EXTRACTED RECORDS:
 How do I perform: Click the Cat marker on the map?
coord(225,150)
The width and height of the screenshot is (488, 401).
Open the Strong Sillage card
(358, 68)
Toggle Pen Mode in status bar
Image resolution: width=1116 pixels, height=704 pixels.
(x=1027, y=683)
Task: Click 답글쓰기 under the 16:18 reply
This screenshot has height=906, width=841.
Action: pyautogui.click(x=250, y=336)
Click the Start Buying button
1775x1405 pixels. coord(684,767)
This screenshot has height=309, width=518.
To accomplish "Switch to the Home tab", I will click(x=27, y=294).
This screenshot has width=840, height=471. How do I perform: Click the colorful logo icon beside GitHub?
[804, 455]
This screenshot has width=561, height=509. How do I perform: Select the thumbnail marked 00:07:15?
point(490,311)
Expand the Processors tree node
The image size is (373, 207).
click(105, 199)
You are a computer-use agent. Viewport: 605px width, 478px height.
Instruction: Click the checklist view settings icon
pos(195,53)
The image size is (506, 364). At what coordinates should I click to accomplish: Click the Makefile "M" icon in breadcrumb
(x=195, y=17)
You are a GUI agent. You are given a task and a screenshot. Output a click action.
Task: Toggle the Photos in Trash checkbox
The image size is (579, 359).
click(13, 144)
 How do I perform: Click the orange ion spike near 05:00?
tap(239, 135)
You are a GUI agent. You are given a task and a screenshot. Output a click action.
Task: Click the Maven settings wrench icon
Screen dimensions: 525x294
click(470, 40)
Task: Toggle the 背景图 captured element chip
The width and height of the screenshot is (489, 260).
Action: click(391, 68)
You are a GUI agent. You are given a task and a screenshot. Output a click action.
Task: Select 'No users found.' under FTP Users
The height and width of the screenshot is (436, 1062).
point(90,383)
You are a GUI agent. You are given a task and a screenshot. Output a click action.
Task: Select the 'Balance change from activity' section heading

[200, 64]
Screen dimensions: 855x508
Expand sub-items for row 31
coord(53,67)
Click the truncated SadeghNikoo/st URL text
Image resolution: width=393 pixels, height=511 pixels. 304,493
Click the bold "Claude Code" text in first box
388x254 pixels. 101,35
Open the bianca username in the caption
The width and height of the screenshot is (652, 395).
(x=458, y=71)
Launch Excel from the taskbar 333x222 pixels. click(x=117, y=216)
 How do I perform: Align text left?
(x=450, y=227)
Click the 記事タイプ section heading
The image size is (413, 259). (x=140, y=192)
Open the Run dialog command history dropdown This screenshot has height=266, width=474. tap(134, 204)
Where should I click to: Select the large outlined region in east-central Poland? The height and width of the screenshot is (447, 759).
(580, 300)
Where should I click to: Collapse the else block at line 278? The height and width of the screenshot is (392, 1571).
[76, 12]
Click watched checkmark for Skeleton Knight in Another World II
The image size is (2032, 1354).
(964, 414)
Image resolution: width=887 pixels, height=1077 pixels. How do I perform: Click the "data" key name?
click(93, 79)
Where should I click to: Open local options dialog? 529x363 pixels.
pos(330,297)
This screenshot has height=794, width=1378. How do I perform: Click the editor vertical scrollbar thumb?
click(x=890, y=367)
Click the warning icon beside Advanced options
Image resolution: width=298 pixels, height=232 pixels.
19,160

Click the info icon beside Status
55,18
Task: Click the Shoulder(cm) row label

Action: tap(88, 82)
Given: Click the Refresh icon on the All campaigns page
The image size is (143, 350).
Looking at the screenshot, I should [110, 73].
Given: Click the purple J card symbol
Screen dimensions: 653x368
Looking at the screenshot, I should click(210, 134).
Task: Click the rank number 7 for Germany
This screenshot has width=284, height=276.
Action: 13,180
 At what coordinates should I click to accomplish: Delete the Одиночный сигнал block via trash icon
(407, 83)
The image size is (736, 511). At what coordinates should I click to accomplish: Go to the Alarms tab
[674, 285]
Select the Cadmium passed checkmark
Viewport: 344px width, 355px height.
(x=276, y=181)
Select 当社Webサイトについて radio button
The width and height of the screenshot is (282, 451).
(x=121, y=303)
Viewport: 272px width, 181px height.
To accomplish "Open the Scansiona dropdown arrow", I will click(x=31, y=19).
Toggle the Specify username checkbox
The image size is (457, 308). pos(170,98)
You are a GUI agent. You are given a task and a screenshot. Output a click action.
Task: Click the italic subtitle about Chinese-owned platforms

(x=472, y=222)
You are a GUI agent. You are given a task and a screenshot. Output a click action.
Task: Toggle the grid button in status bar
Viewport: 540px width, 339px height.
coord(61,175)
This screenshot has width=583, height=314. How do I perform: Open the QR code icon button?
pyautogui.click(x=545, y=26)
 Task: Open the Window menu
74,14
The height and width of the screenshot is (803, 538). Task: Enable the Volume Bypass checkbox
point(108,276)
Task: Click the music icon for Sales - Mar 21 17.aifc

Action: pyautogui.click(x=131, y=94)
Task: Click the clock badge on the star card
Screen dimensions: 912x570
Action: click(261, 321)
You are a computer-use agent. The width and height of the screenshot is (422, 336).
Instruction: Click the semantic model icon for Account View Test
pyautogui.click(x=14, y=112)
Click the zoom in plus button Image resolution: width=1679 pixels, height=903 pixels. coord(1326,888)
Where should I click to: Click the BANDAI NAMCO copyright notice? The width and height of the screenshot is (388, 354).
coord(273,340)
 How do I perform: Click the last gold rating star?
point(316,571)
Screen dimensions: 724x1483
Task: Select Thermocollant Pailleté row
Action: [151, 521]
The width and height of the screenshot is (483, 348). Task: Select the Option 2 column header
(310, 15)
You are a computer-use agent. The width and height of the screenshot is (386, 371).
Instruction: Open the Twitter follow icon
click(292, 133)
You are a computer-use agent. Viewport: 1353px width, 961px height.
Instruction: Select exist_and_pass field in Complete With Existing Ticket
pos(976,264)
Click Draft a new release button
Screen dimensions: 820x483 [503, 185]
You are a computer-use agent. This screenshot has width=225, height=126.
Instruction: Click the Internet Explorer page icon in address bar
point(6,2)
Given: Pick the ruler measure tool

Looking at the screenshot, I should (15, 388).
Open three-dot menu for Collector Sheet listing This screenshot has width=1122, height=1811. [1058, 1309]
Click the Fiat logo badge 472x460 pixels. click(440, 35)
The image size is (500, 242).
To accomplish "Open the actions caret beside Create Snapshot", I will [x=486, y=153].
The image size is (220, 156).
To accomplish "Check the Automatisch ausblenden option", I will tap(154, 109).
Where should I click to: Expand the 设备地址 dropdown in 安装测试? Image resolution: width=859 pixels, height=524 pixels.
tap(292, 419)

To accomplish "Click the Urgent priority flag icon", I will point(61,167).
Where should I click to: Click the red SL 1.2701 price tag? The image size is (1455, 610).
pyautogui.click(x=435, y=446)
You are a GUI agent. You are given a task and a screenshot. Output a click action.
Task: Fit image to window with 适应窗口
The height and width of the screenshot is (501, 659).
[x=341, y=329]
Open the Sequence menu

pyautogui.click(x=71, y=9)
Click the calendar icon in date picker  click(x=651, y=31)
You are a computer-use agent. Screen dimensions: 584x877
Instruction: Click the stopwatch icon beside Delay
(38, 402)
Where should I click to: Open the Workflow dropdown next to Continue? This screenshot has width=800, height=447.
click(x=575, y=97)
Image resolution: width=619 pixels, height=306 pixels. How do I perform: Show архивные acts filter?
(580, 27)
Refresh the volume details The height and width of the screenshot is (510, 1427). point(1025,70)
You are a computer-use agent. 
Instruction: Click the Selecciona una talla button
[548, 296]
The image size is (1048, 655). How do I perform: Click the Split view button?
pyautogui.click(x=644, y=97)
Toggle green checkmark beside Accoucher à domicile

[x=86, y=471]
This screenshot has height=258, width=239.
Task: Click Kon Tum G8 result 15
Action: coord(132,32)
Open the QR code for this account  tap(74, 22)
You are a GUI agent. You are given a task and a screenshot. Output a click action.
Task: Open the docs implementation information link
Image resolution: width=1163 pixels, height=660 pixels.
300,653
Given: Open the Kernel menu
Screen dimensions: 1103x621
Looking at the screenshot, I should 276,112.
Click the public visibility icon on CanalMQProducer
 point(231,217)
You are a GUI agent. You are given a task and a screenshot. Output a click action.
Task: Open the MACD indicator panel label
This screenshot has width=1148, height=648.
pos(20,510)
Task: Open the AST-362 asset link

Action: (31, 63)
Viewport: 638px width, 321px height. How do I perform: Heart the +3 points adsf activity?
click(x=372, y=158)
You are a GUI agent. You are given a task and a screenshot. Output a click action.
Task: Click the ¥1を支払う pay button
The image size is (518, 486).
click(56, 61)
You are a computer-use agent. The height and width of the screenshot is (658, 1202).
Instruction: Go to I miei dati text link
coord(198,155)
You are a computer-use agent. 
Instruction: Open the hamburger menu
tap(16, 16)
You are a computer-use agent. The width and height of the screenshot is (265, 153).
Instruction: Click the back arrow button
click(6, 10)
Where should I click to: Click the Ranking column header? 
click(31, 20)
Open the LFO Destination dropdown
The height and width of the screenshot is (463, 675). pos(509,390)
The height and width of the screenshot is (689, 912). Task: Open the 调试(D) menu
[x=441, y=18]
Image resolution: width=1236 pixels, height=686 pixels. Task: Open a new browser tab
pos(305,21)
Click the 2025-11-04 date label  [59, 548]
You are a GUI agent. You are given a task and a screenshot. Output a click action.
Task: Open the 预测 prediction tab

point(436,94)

WHAT IS BEING ASKED: What is needed is an exact copy of the lines above, from the one containing "Open the Run" through the one containing "Given: Click the purple J card symbol", with nothing added.

ANSWER BELOW:
Open the Run dialog command history dropdown This screenshot has height=266, width=474. tap(134, 204)
Where should I click to: Select the large outlined region in east-central Poland? The height and width of the screenshot is (447, 759).
(580, 300)
Where should I click to: Collapse the else block at line 278? The height and width of the screenshot is (392, 1571).
[76, 12]
Click watched checkmark for Skeleton Knight in Another World II
The image size is (2032, 1354).
(964, 414)
Image resolution: width=887 pixels, height=1077 pixels. How do I perform: Click the "data" key name?
click(93, 79)
Where should I click to: Open local options dialog? 529x363 pixels.
pos(330,297)
This screenshot has height=794, width=1378. How do I perform: Click the editor vertical scrollbar thumb?
click(x=890, y=367)
Click the warning icon beside Advanced options
Image resolution: width=298 pixels, height=232 pixels.
19,160

Click the info icon beside Status
55,18
Task: Click the Shoulder(cm) row label

Action: tap(88, 82)
Given: Click the Refresh icon on the All campaigns page
The image size is (143, 350).
Looking at the screenshot, I should [110, 73].
Given: Click the purple J card symbol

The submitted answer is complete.